CREDIT: AP Photo/J. Scott Applewhite
Scientists have known for a long time what’s causing current climate change. What’s been less clear is why so many U.S. politicians aren’t listening.
Sure, there’s been falsely balanced media coverage of climate science. And there are both financial and ideological incentives to deny that carbon emissions are causing the phenomenon.
But according to new research published in Nature Climate Change, there’s at least one statistically proven reason why more than 56 percent of Congressional Republicans deny climate change: echo chambers.
The term “echo chambers” traditionally refers to situations where people surround themselves with information they want to hear, and block out the rest. We’ve known for a while that these present themselves in climate politics; A 2014 study suggested that the reason Americans haven’t fully accepted the scientific consensus on climate change is because of echo chambers like Fox News, where conservative viewers are “exposed only to content consistent with their opinions, while shielded from dissenting views.”

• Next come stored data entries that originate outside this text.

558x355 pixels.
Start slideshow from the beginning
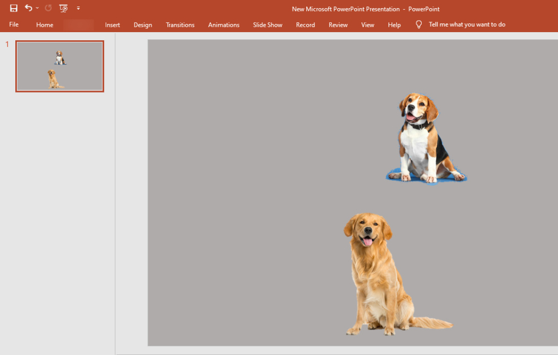click(x=63, y=8)
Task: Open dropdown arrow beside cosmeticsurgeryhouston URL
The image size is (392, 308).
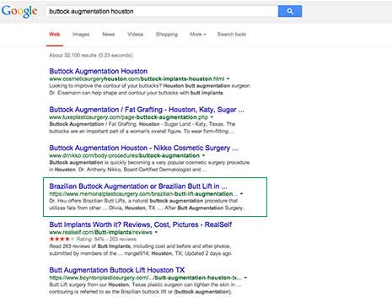Action: click(x=228, y=78)
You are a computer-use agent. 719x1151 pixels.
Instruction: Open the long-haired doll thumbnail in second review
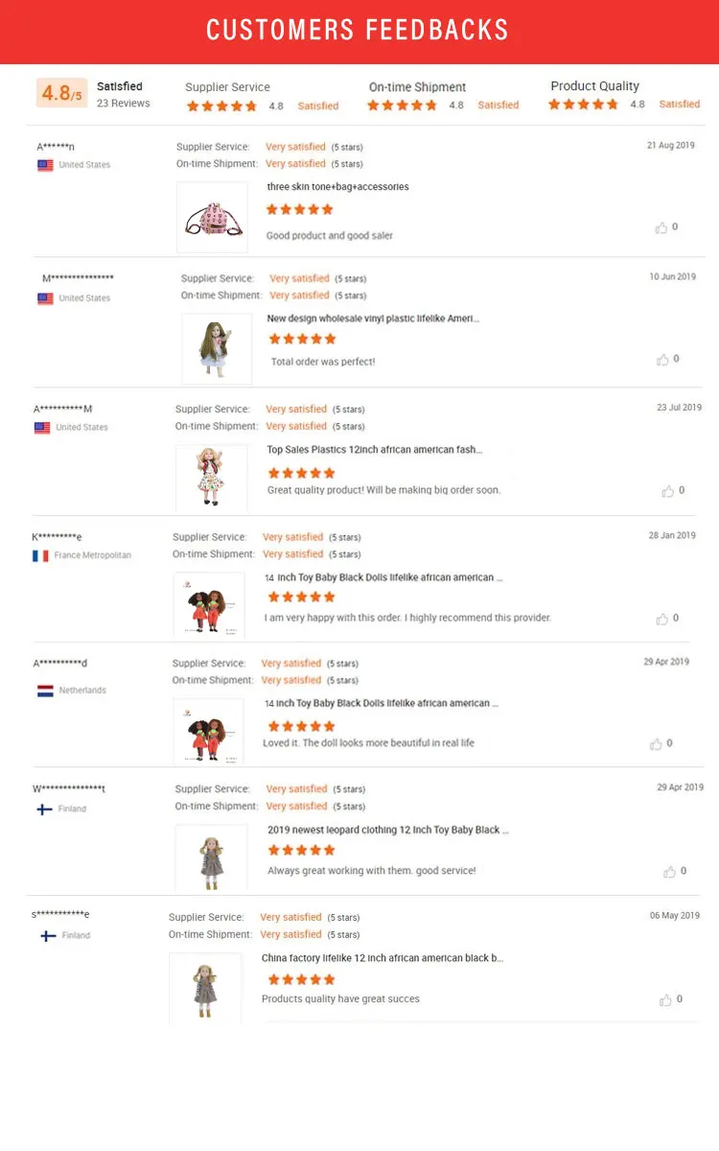(x=217, y=348)
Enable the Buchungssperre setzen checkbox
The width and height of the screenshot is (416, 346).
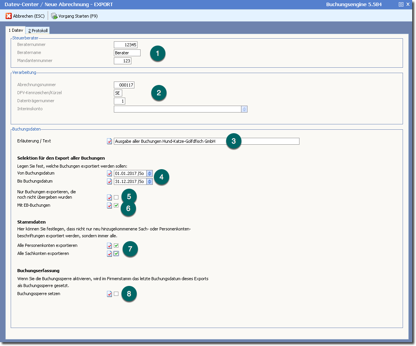pos(116,294)
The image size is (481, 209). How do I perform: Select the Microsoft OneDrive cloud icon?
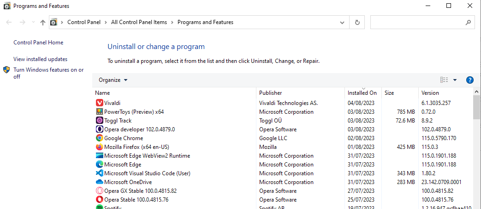pos(100,182)
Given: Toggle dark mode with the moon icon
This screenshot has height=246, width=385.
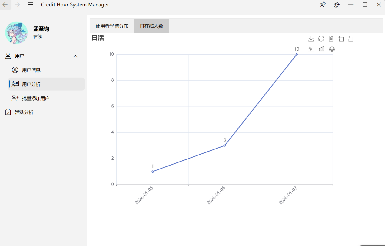Looking at the screenshot, I should 337,5.
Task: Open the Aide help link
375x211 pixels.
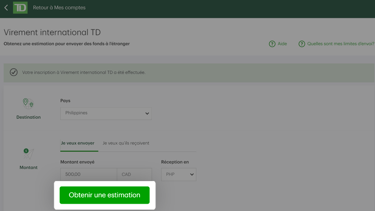Action: pyautogui.click(x=282, y=44)

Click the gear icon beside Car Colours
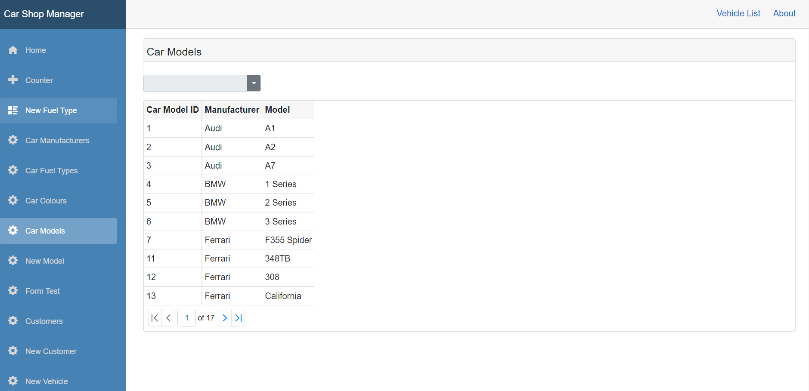(13, 200)
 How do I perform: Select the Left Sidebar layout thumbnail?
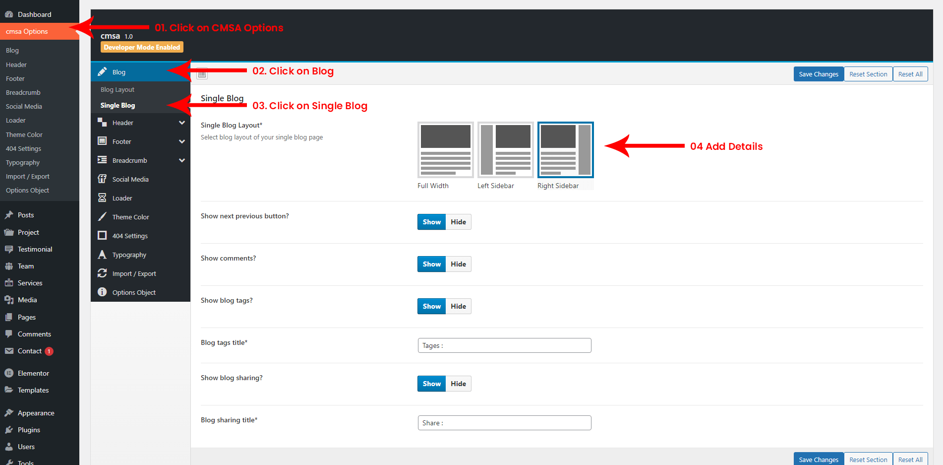click(x=505, y=150)
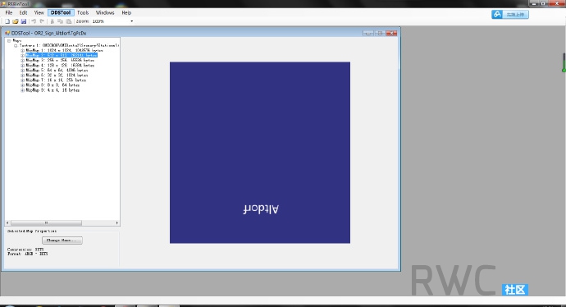The width and height of the screenshot is (566, 307).
Task: Click the New file toolbar icon
Action: click(x=7, y=21)
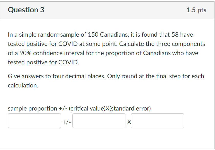Click the formula description line

click(80, 108)
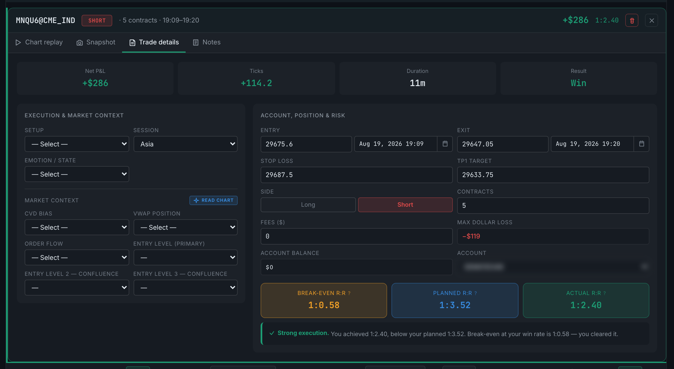Open the Emotion / State dropdown
Image resolution: width=674 pixels, height=369 pixels.
point(77,174)
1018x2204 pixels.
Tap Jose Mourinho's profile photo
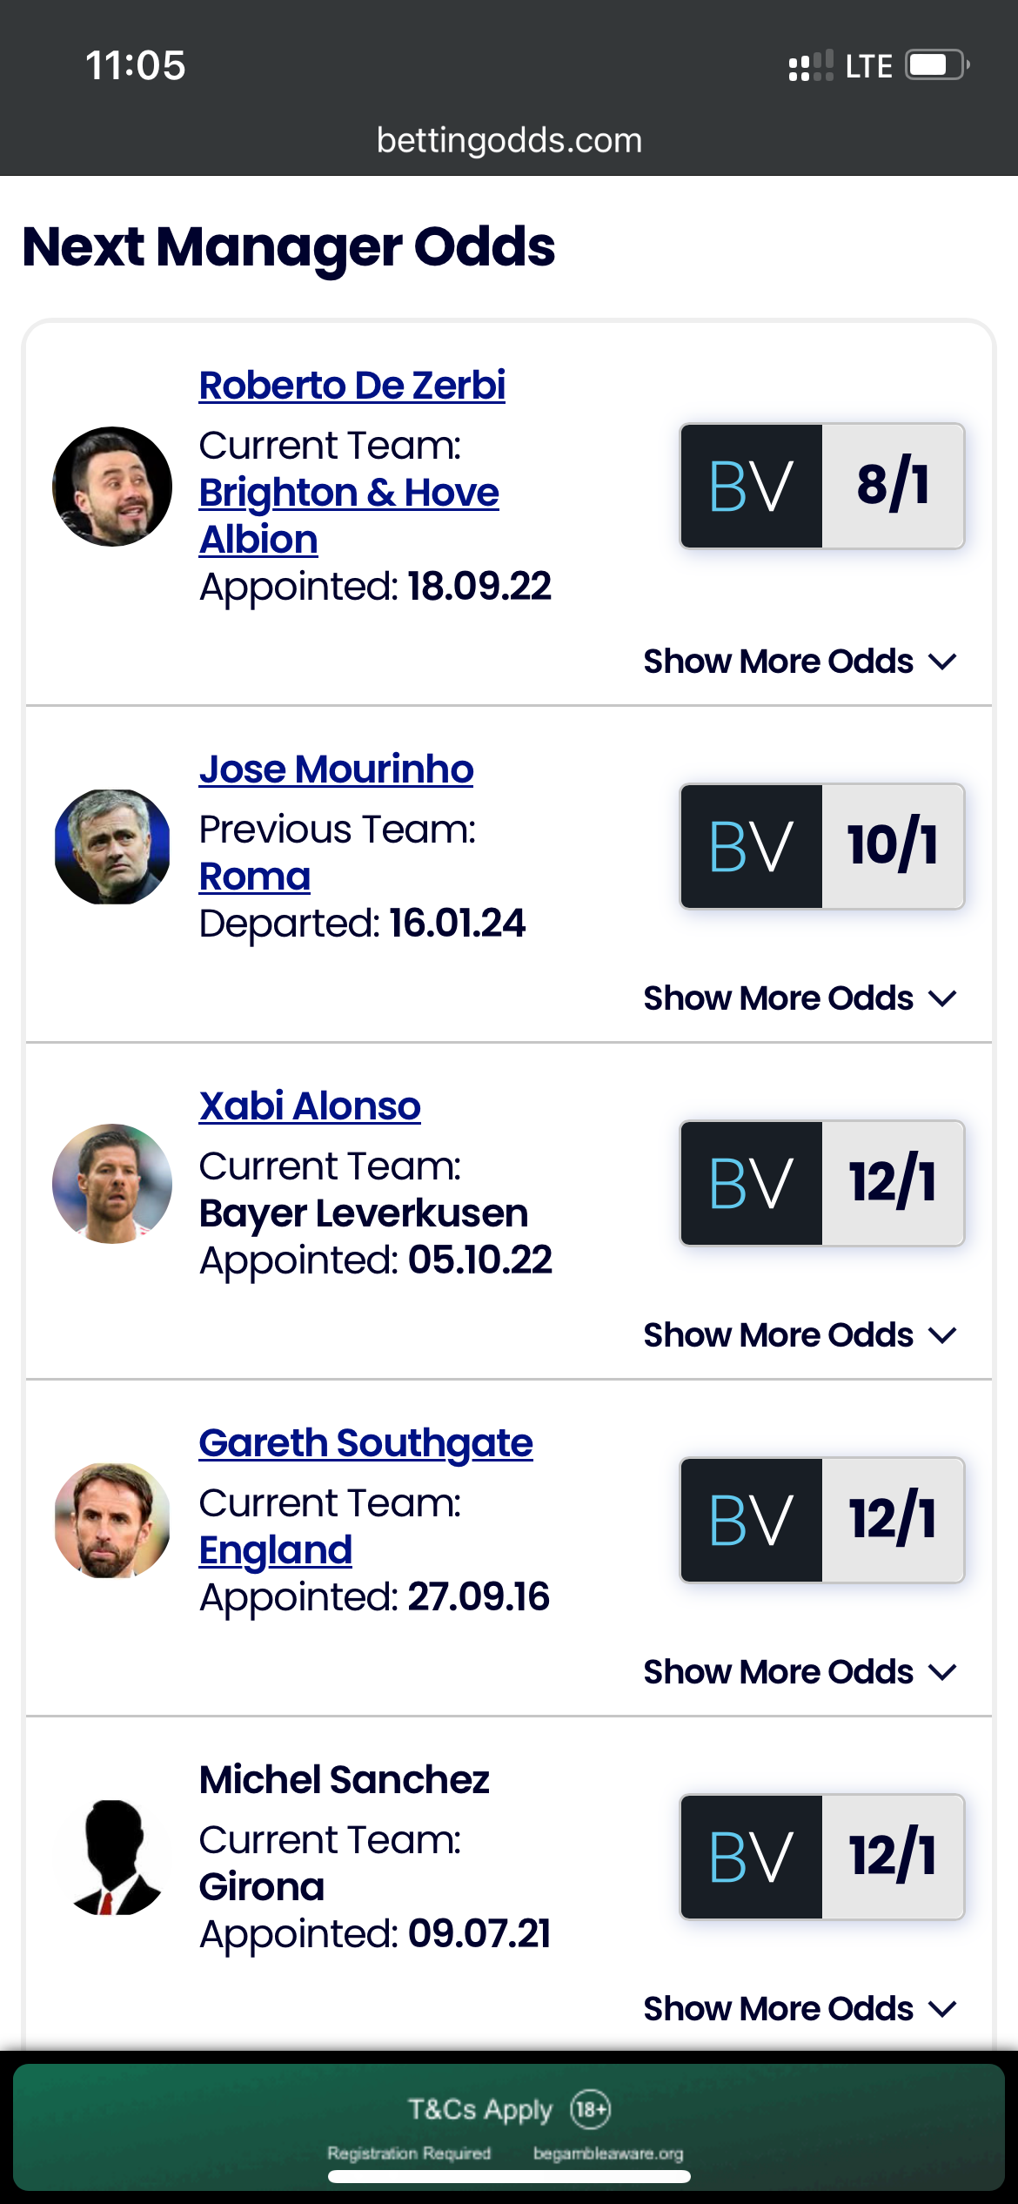(112, 847)
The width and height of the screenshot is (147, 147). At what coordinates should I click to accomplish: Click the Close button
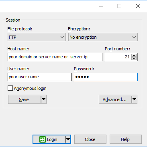coord(90,139)
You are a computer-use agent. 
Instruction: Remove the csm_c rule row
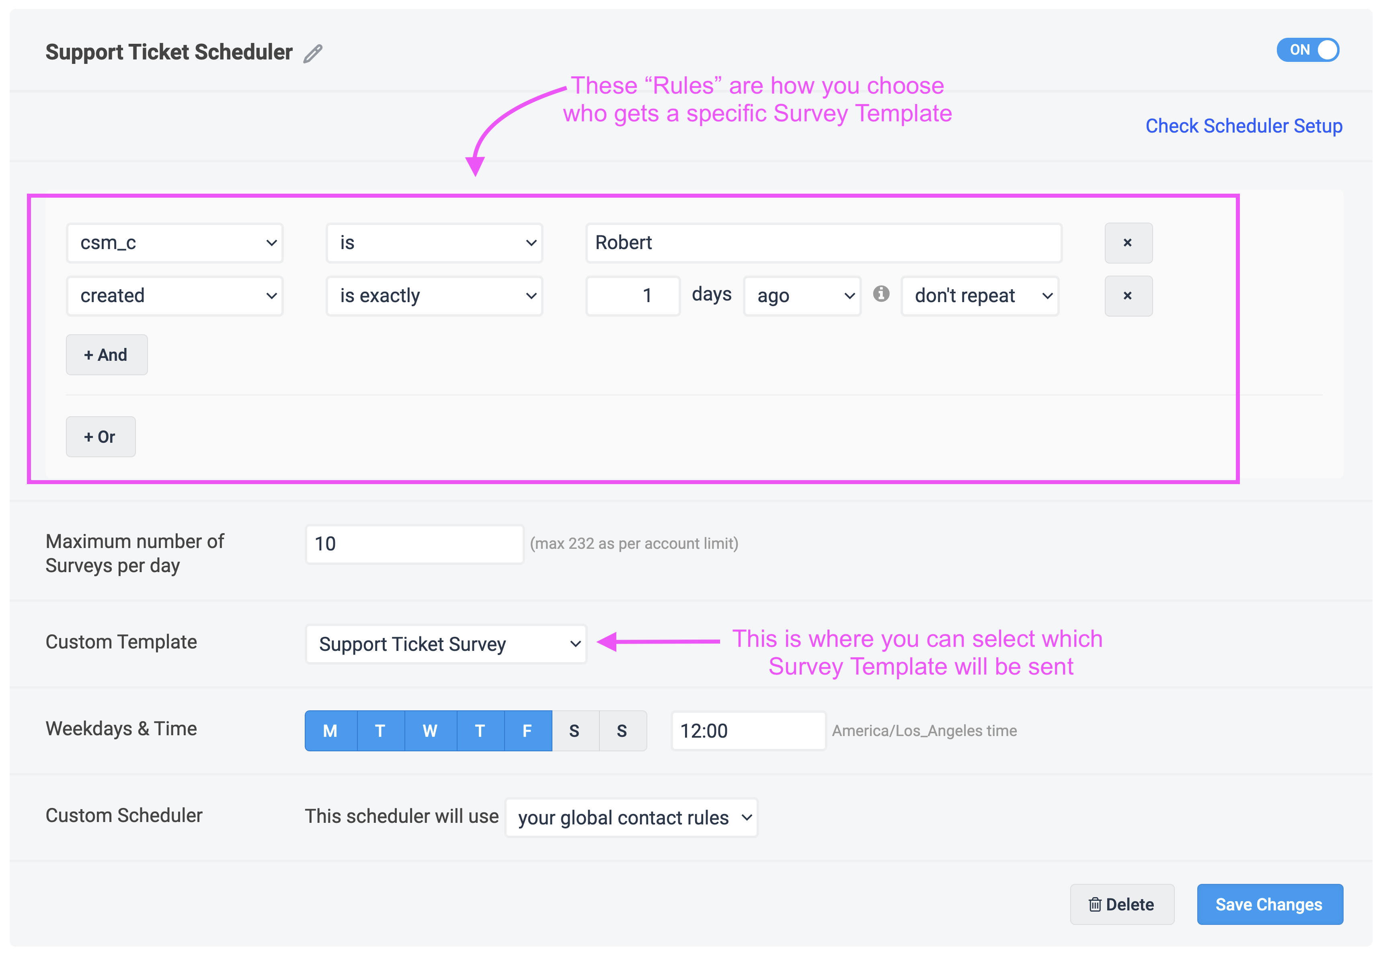point(1127,243)
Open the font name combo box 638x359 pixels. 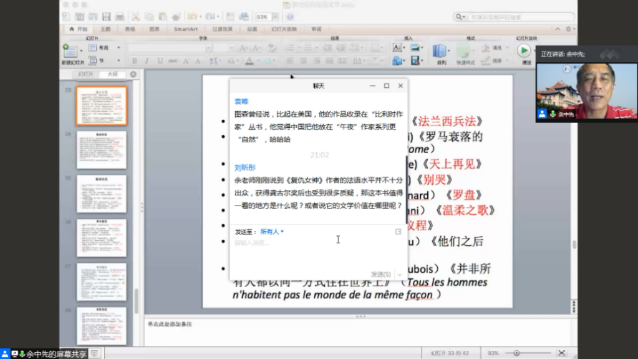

Because of the way some echo chambers form, minority opinions can be repeated and repeated, so it amplifies their perspective
The study published Monday, however, looked at how echo chambers specifically affected members of Congress and the people who influenced them during the 2010 debate over cap-and-trade. And what it found was that the presence of echo chambers only impeded scientific debate when they appeared on the side that denied the science of human-caused climate change. That’s because those echo chambers relied on significantly fewer pieces of peer-reviewed science to make their claims that carbon emissions were not worth limiting.
“Echo chambers themselves are not a terrible thing,” Dana Fisher, the director of the University of Maryland’s Program for Society and the Environment and co-author of the study, told ThinkProgress. “But because of the way some echo chambers form, minority opinions can be repeated and repeated, so it amplifies their perspective.”
To get their results, researchers from the University of Maryland and the National Socio-Environmental Synthesis Center surveyed 64 of the most climate-active legislators, lobbyists, and business leaders in 2010, a particularly active time for carbon reduction policy. They asked those actors what they believed about climate science and who their sources were, and then analyzed the information using what’s called an exponential random graph (ERG) model.
What they found was the presence of echo chambers on both sides of the climate change debate — that influencers from both camps were surrounding themselves primarily with scientific information that reinforced their policy beliefs. But they also found that the echo chambers from the anti-emissions reductions camp used far fewer scientific sources to back up their opinions. So, the climate denier echo chamber sort of mimicked a situation where 20 people screamed one person’s scientific opinion so loudly that it seemed like 20 different scientific opinions. In the climate consensus echo chamber, there actually were 20 opinions.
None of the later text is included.